Académicos del Instituto Nacional de Antropología e Historia (INAH) alistan una denuncia de hechos contra la dependencia por autorizar el uso de Chichén Itzá como set publicitario para la FIFA y la empresa Coca-Cola.
De acuerdo con información publicada por el periódico Reforma, el grupo entregará el documento ante la Fiscalía General de la República (FGR) el próximo lunes. Buscan sumar firmas de colegas y personas interesadas antes de presentar el recurso.
El argumento central sostiene que se apropian de un bien nacional fuera del comercio. Por esa condición, consideran que su uso con fines comerciales constituye un delito.

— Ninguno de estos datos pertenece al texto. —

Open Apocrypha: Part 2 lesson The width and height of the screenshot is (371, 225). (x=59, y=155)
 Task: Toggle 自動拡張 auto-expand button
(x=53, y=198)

El caso surge tras el evento realizado el 20 de marzo en la zona arqueológica. Ese día, el gobernador de Yucatán, Joaquín Díaz Mena, encabezó la ceremonia del recorrido del trofeo rumbo a la Copa Mundial de Fútbol 2026.

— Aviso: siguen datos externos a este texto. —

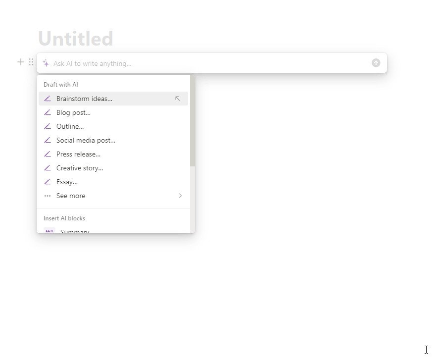Open the See more submenu
437x363 pixels.
pyautogui.click(x=113, y=196)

Durante la actividad, el mandatario presentó el trofeo frente al Templo de Kukulcán. Participó también el exfutbolista Fernando Llorente, campeón del mundo en 2010.

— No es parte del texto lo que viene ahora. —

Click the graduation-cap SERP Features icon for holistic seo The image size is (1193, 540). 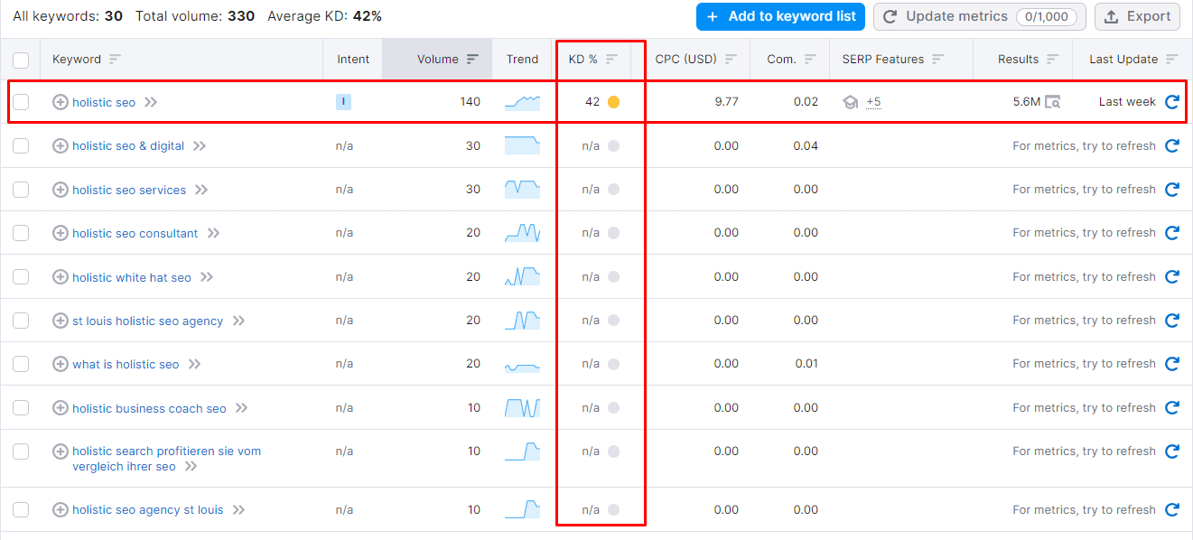850,102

El evento formó parte del Trophy Tour de la FIFA en su paso por México. La parada en Yucatán se ubicó como una de las últimas escalas antes del torneo.
Académicos cuestionan el uso del sitio arqueológico en actos de promoción comercial. Señalan que el patrimonio cultural no debe integrarse a campañas de empresas o eventos privados.
Sostienen que la autorización vulnera el carácter público del sitio. También advierten sobre precedentes que podrían abrir el uso de zonas arqueológicas a fines similares.
Por su parte, el INAH respondió mediante un comunicado. La institución afirmó que no existe falta alguna en la realización del evento.
El organismo indicó que otorgó permiso bajo sus atribuciones legales. Añadió que aplicó criterios de protección, conservación y supervisión del patrimonio arqueológico.
Además, señaló que la actividad cumplió con la Ley Federal sobre Monumentos y Zonas Arqueológicos, Artísticos e Históricos. Con esa base, defendió la legalidad del acto.
El conflicto ahora se trasladará al ámbito legal. La FGR deberá determinar si procede la denuncia presentada por los académicos del INAH.